Provided material:
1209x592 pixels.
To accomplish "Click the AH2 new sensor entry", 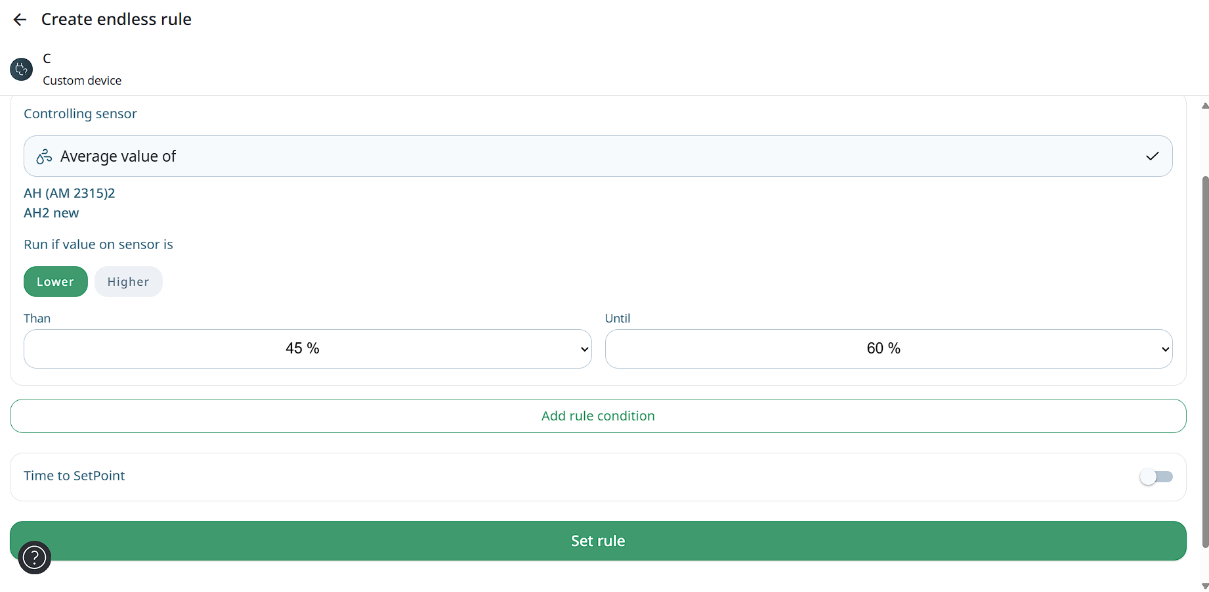I will pyautogui.click(x=51, y=213).
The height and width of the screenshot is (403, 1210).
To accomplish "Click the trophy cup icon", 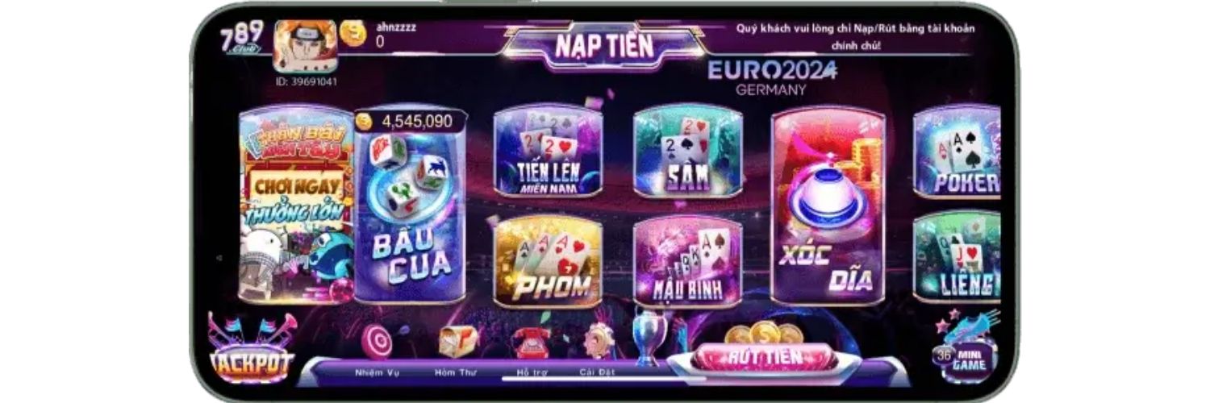I will click(649, 337).
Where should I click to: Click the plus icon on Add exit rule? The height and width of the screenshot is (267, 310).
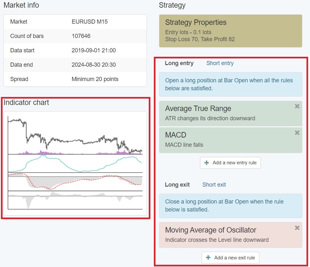pos(208,257)
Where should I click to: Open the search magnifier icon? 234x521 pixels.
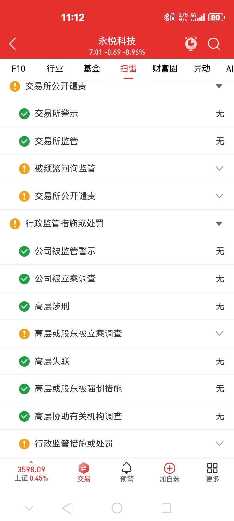click(x=214, y=44)
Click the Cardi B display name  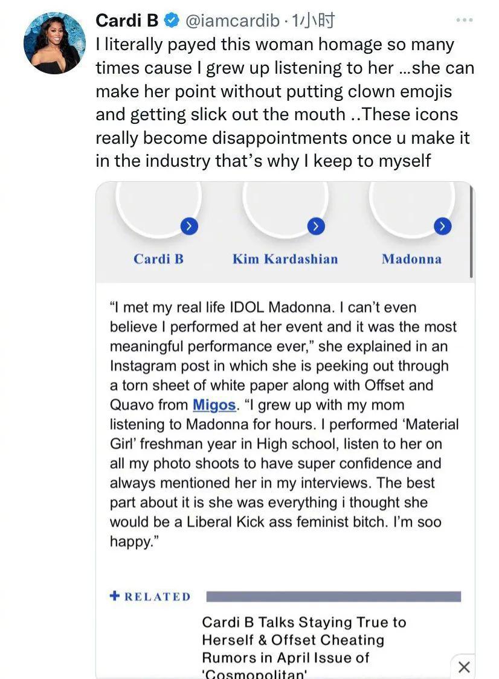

Task to carry out:
Only the lines from the one that contains "Where should I click to: Open" to the end of the records, inclusive, are to be quoted exactly, with pictures excluded.

Exercise response:
Where should I click to: Open the search magnifier icon? 234x521 pixels.
click(x=214, y=44)
Click the Cardi B display name  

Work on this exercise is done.